>>>>
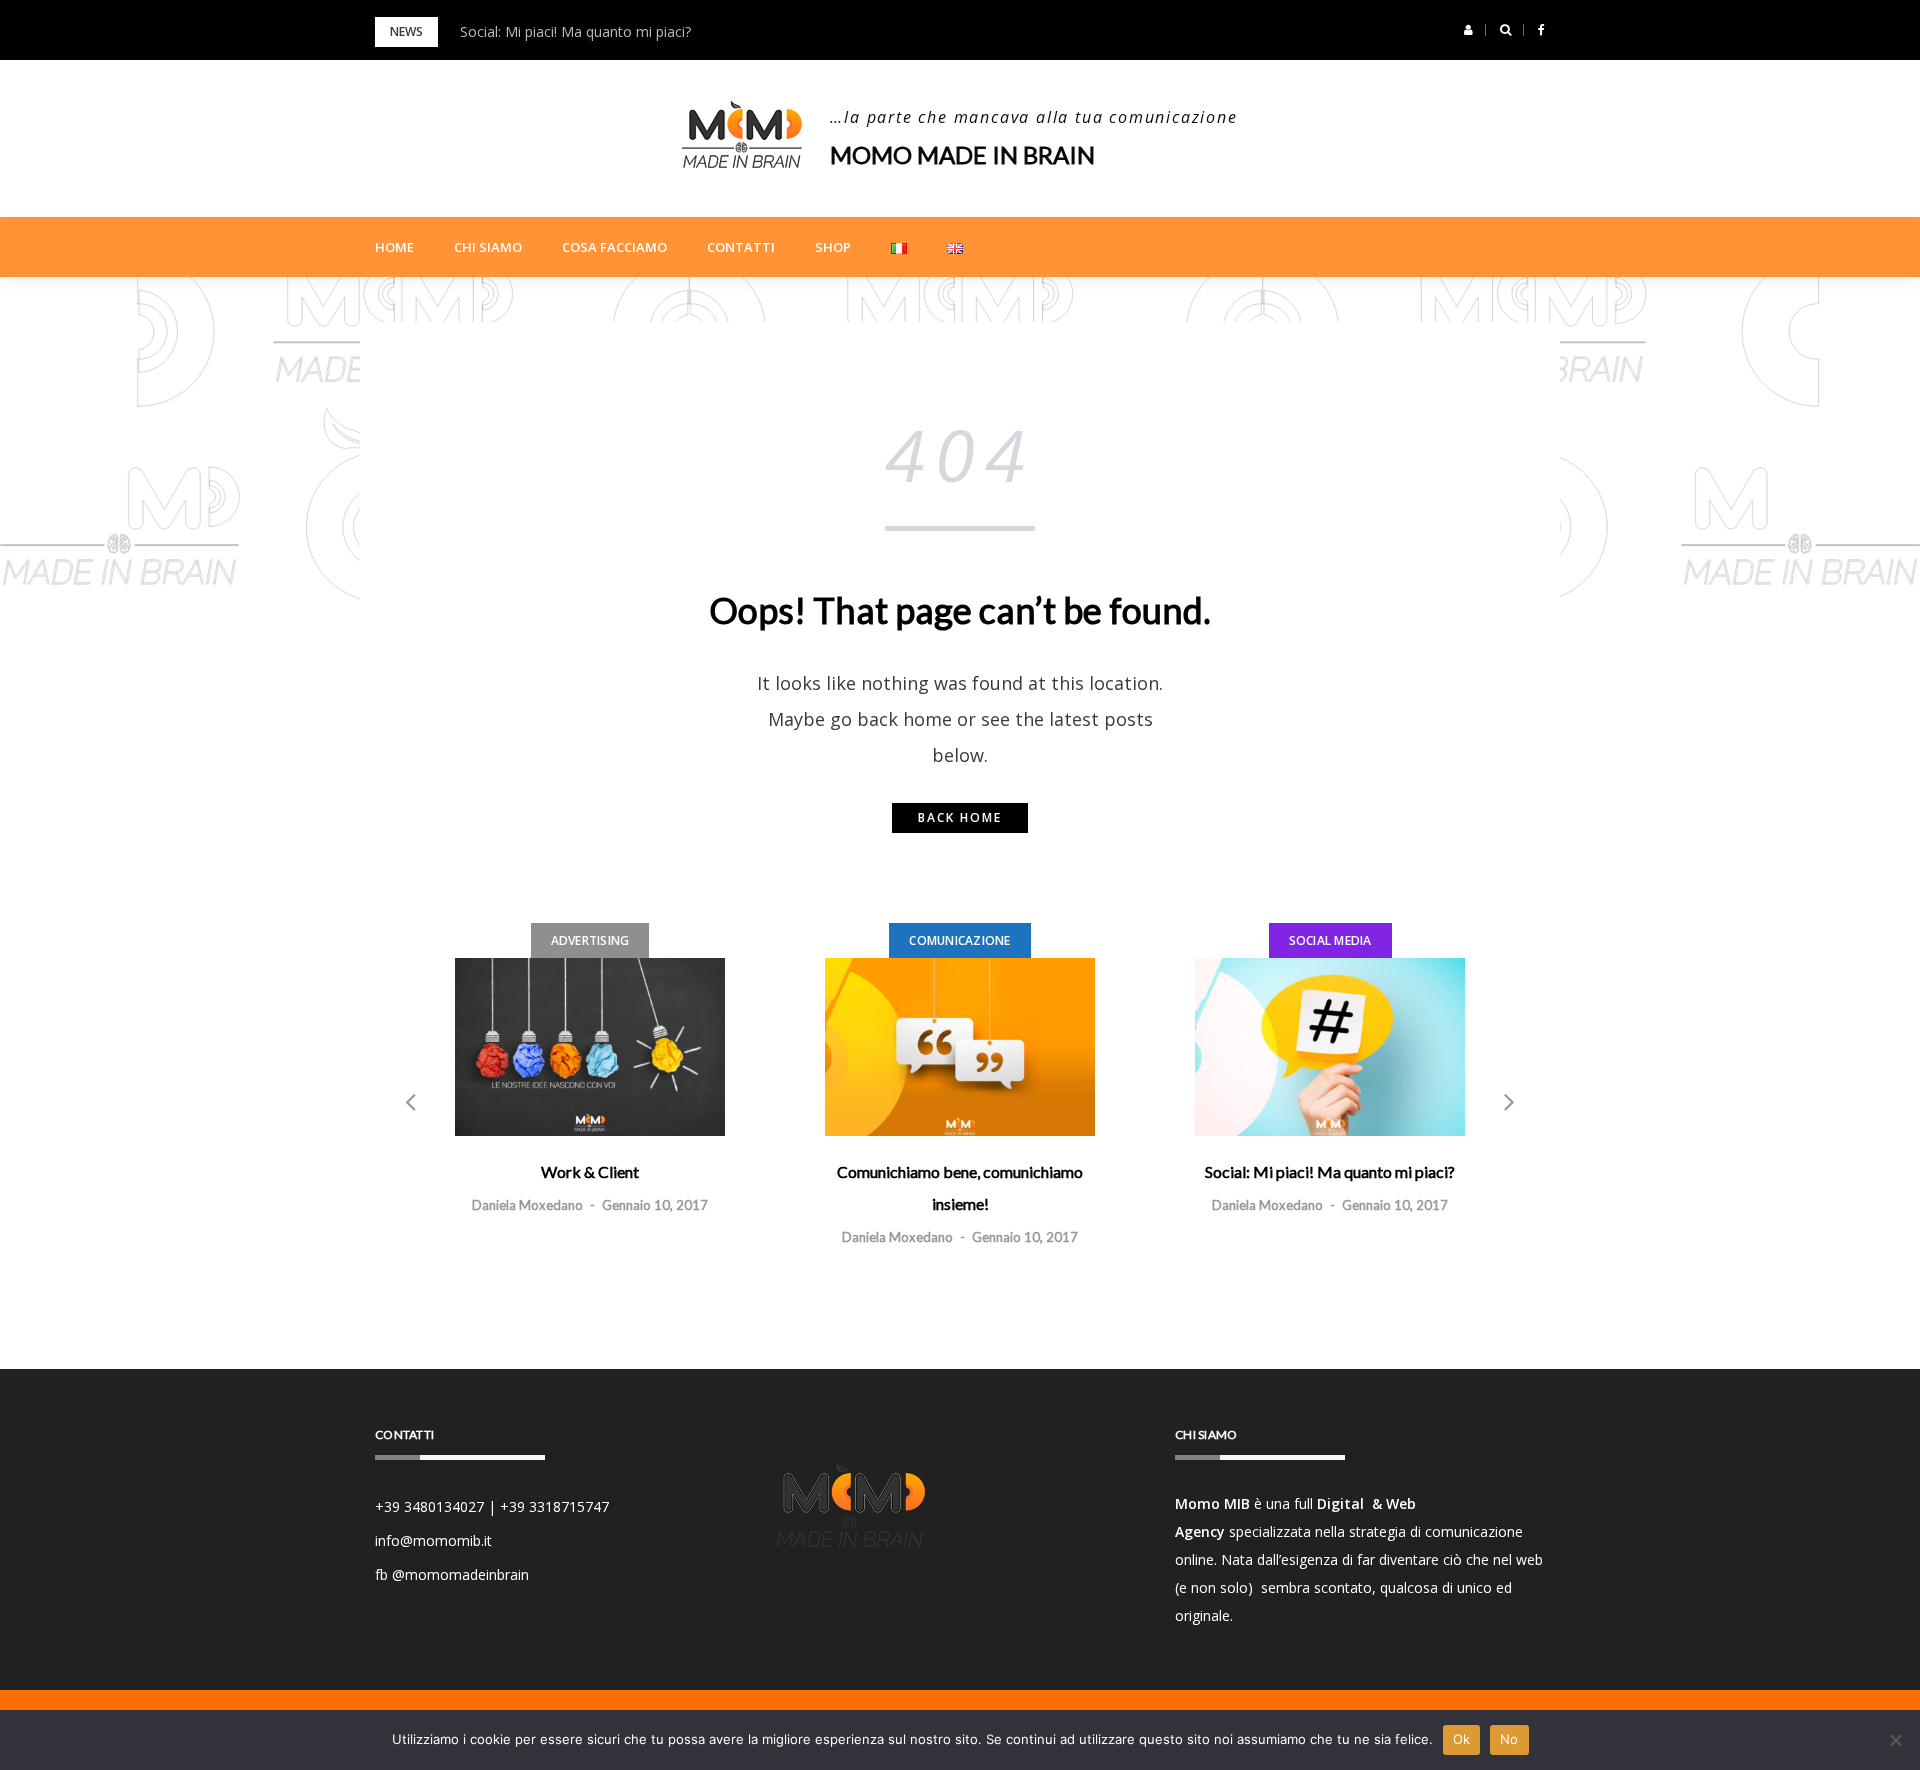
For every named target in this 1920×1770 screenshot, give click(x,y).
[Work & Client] (590, 1047)
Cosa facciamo (614, 247)
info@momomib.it (433, 1540)
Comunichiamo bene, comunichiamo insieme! (960, 1187)
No (1509, 1739)
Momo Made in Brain (962, 154)
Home (394, 247)
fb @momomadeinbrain (452, 1574)
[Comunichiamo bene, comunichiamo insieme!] (960, 1047)
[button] (1468, 30)
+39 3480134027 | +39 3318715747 (492, 1506)
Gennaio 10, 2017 (655, 1205)
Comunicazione (959, 940)
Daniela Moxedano (527, 1205)
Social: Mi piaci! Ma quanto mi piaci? (575, 31)
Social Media (1330, 940)
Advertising (590, 940)
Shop (833, 247)
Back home (960, 817)
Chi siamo (488, 247)
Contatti (741, 247)
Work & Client (590, 1171)
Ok (1462, 1739)
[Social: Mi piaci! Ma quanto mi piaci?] (1330, 1047)
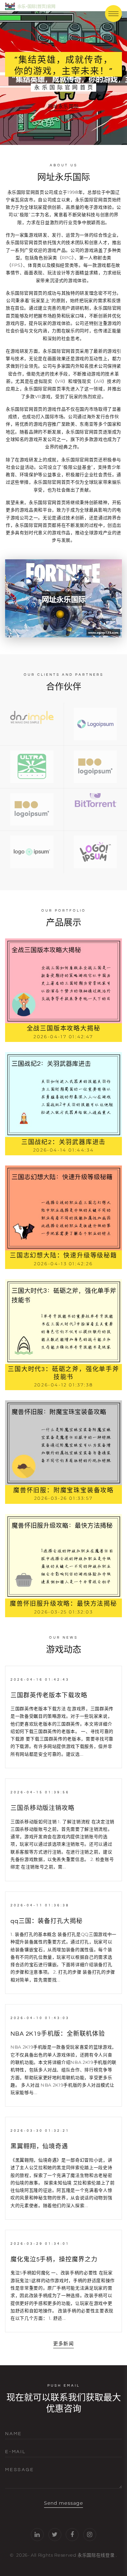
<<<<
_What the task requires:_
As listed above, the lines from the line with "Momo Made in Brain (962, 154)" to the line with "Social Media (1330, 940)" are to be echoed exactly, with both ends included and nothing added.

_Exercise answer:_
Momo Made in Brain (962, 154)
Home (394, 247)
fb @momomadeinbrain (452, 1574)
[Comunichiamo bene, comunichiamo insieme!] (960, 1047)
[button] (1468, 30)
+39 3480134027 | +39 3318715747 (492, 1506)
Gennaio 10, 2017 (655, 1205)
Comunicazione (959, 940)
Daniela Moxedano (527, 1205)
Social: Mi piaci! Ma quanto mi piaci? (575, 31)
Social Media (1330, 940)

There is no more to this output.